**Activity:** Your answer must be an exact transcription of the data, with every picture omitted.

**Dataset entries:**
━━━
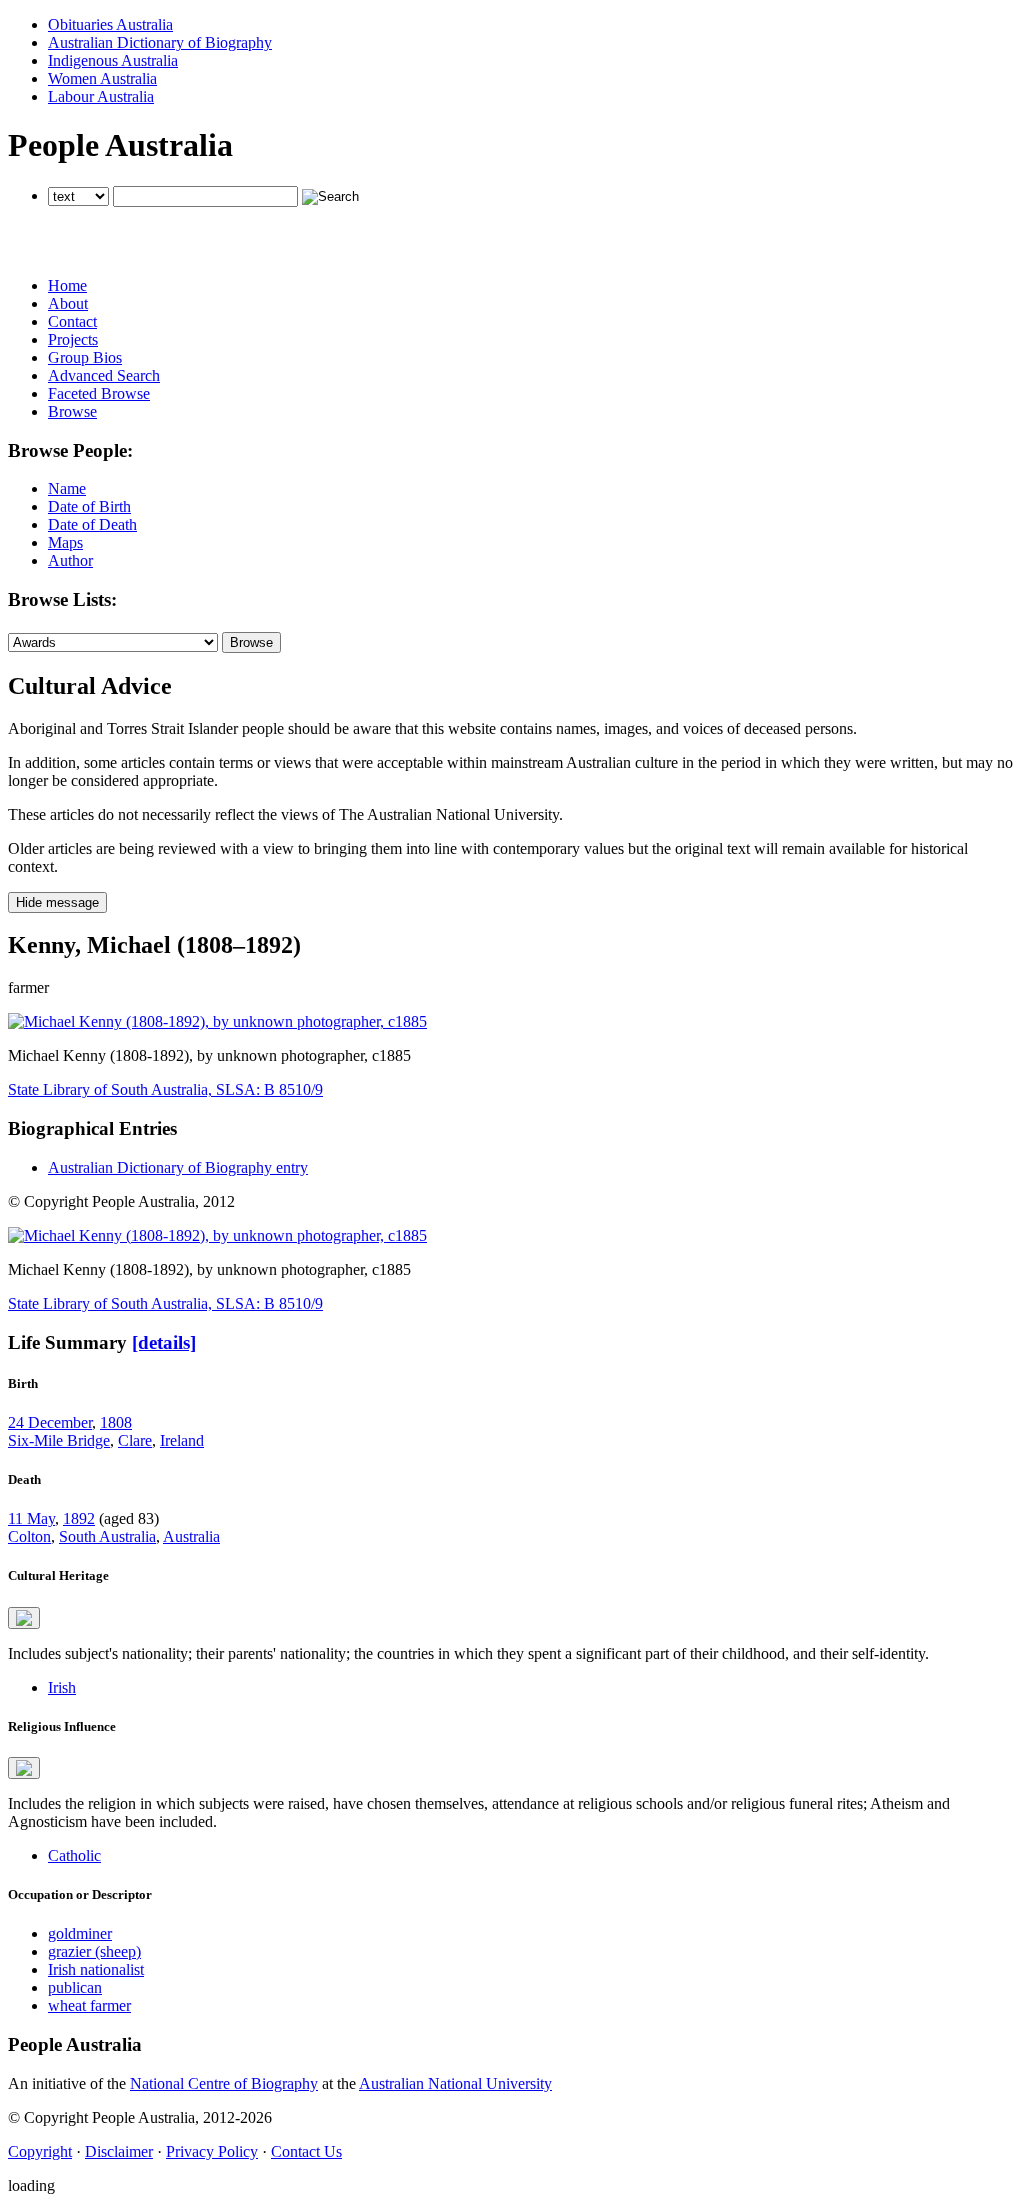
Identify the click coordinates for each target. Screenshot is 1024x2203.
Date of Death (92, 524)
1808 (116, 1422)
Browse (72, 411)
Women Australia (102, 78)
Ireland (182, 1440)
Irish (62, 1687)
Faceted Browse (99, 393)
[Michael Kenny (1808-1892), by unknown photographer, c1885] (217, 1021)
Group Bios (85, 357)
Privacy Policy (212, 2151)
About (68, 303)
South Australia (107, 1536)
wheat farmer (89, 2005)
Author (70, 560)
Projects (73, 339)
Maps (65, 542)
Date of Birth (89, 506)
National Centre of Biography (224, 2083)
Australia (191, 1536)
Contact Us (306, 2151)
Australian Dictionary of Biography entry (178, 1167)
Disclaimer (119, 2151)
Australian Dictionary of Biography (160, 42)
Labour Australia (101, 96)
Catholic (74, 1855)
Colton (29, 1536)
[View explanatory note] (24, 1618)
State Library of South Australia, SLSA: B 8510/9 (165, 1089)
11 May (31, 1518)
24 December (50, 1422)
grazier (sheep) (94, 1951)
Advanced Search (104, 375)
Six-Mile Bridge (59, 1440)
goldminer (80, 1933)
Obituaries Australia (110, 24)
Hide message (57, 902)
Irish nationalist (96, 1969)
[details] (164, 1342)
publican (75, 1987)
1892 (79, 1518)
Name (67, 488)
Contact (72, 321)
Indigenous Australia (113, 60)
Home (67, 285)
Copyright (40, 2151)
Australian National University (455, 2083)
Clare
━━━
**Solution below:**
Identify the click coordinates for each target. Screenshot is 1024x2203.
Date of Death (92, 524)
1808 (116, 1422)
Browse (72, 411)
Women Australia (102, 78)
Ireland (182, 1440)
Irish (62, 1687)
Faceted Browse (99, 393)
[Michael Kenny (1808-1892), by unknown photographer, c1885] (217, 1021)
Group Bios (85, 357)
Privacy Policy (212, 2151)
About (68, 303)
South Australia (107, 1536)
wheat farmer (89, 2005)
Author (70, 560)
Projects (73, 339)
Maps (65, 542)
Date of Birth (89, 506)
National Centre of Biography (224, 2083)
Australia (191, 1536)
Contact Us (306, 2151)
Australian Dictionary of Biography entry (178, 1167)
Disclaimer (119, 2151)
Australian Dictionary of Biography (160, 42)
Labour Australia (101, 96)
Catholic (74, 1855)
Colton (29, 1536)
[View explanatory note] (24, 1618)
State Library of South Australia, SLSA: B 8510/9 (165, 1089)
11 May (31, 1518)
24 December (50, 1422)
grazier (sheep) (94, 1951)
Advanced Search (104, 375)
Six-Mile Bridge (59, 1440)
goldminer (80, 1933)
Obituaries Australia (110, 24)
Hide message (57, 902)
Irish nationalist (96, 1969)
[details] (164, 1342)
publican (75, 1987)
1892 (79, 1518)
Name (67, 488)
Contact (72, 321)
Indigenous Australia (113, 60)
Home (67, 285)
Copyright (40, 2151)
Australian National University (455, 2083)
Clare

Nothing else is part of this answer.